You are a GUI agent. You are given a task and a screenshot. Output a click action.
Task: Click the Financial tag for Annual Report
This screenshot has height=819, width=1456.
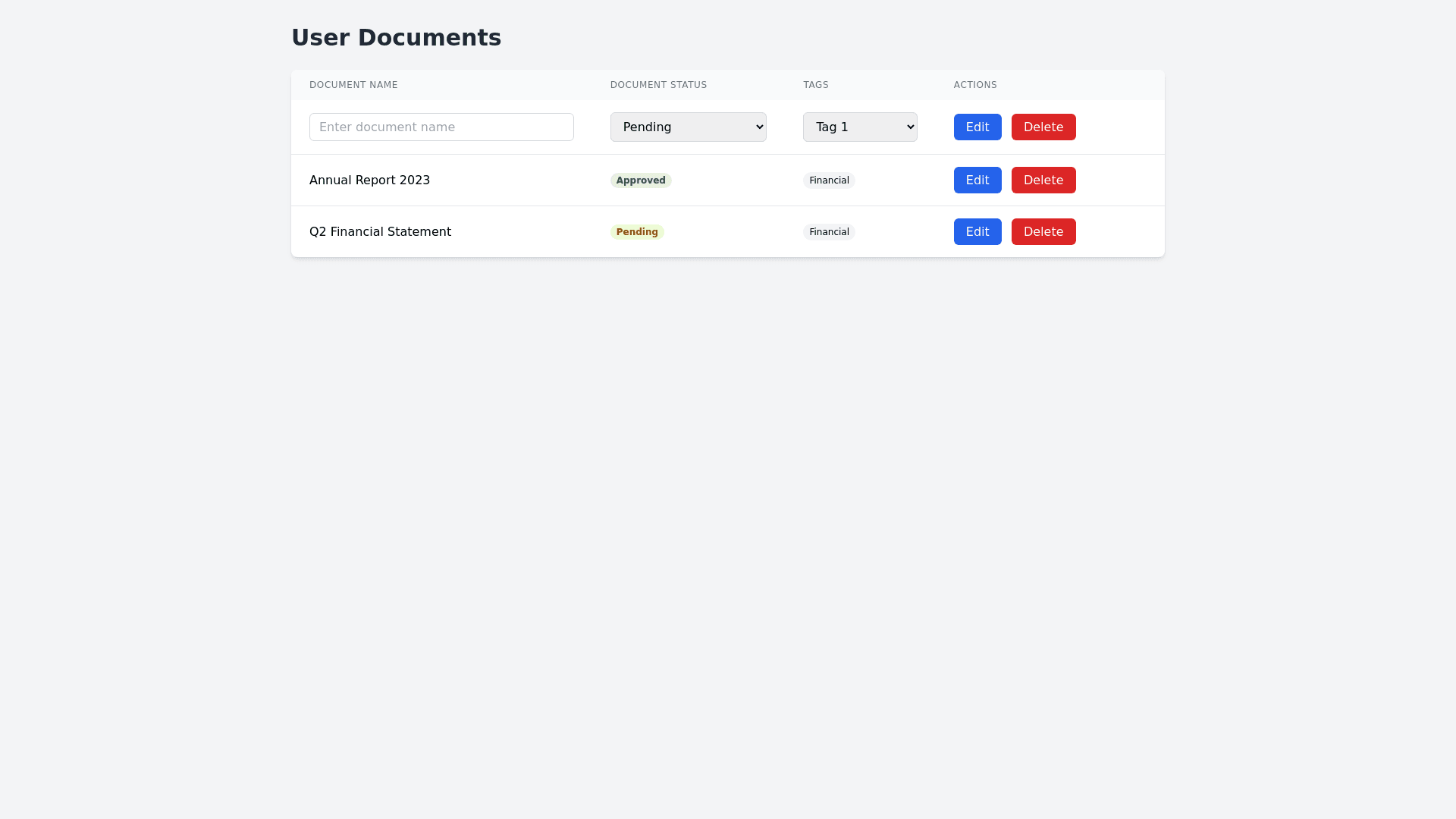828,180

...

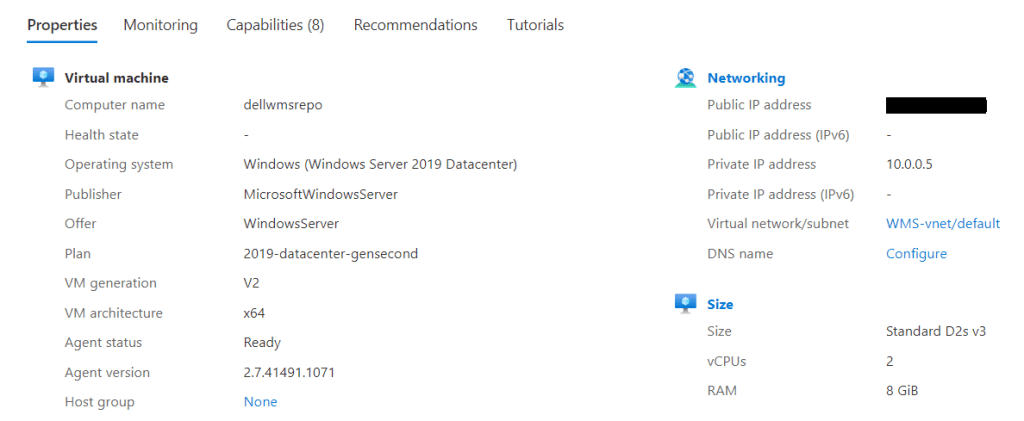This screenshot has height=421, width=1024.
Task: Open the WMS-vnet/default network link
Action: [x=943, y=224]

WHAT TO WORK ON: Reproduce the material from the line with "This screenshot has height=421, width=1024." up to and including the line with "Action: [x=943, y=224]". Leave the pictures out of your answer.

FINAL ANSWER:
This screenshot has height=421, width=1024.
Task: Open the WMS-vnet/default network link
Action: [x=943, y=224]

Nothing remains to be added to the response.